But the sheer scale of the disaster is daunting.
"The area is enormous. I haven't seen anything like this before," said Johannes Gust, from Germany's fire and rescue service, as he loaded equipment onto a truck at Adana airport.
Turkey's Disaster and Emergency Management Authority said 5,775 buildings had been destroyed in the quake and that 20,426 people had been injured.
Two U.S. Agency for International Development teams with 80 people each and 12 dogs are set to arrive Wednesday morning in Turkey and head to the southeastern province of Adiyaman to focus on urban search and rescue.
UNICEF spokesperson James Elder told reporters in Geneva that the earthquake "may have killed thousands of children."
'TERRIFYING SCENE'
Syrian refugees in northwest Syria and in Turkey were among the most vulnerable people affected, Elder said.
People sitting on the rubble react in the aftermath of an earthquake, in rebel-held town of Jandaris, Syria February 7, 2023. REUTERS/Khalil Ashawi
In the Syrian city of Hama, Abdallah al Dahan said funerals for several families were taking place on Tuesday.
"It's a terrifying scene in every sense," said Dahan, contacted by phone. "In my whole life I haven't seen anything like this, despite everything that has happened to us."
Mosques opened their doors to families whose homes were damaged.

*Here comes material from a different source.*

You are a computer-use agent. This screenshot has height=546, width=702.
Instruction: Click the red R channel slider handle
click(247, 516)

The Syrian state news agency SANA said at least 812 people were killed in the government-held provinces of Aleppo, Latakia, Hama, Idlib and Tartous.
At least 1,120 people were killed in Syria's opposition-held northwest with the toll expected to "rise dramatically", the White Helmets rescue team said.

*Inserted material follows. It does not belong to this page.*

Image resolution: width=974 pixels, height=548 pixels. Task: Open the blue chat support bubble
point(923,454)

"There are lot of efforts by our teams, but they are unable to respond to the catastrophe and the large number of collapsed buildings," group head Raed al-Saleh said.
A view shows a damaged facade of a building, in the aftermath of the earthquake, in Aleppo, Syria February 7, 2023. REUTERS/Firas Makdesi
A U.N. humanitarian official in Syria said fuel shortages and the harsh weather were creating obstacles.
"The infrastructure is damaged, the roads that we used to use for humanitarian work are damaged," U.N. resident coordinator El-Mostafa Benlamlih told Reuters from Damascus.
In Malatya, Turkey, locals with no specialist equipment or even gloves tried to pick through the wreckage of homes crumpled by the force of the earthquake.
"My in-laws' grandchildren are there. We have been here for two days. We are devastated," said Sabiha Alinak.
"Where is the state? We are begging them. Let us do it, we can rescue them. We can do it with our means."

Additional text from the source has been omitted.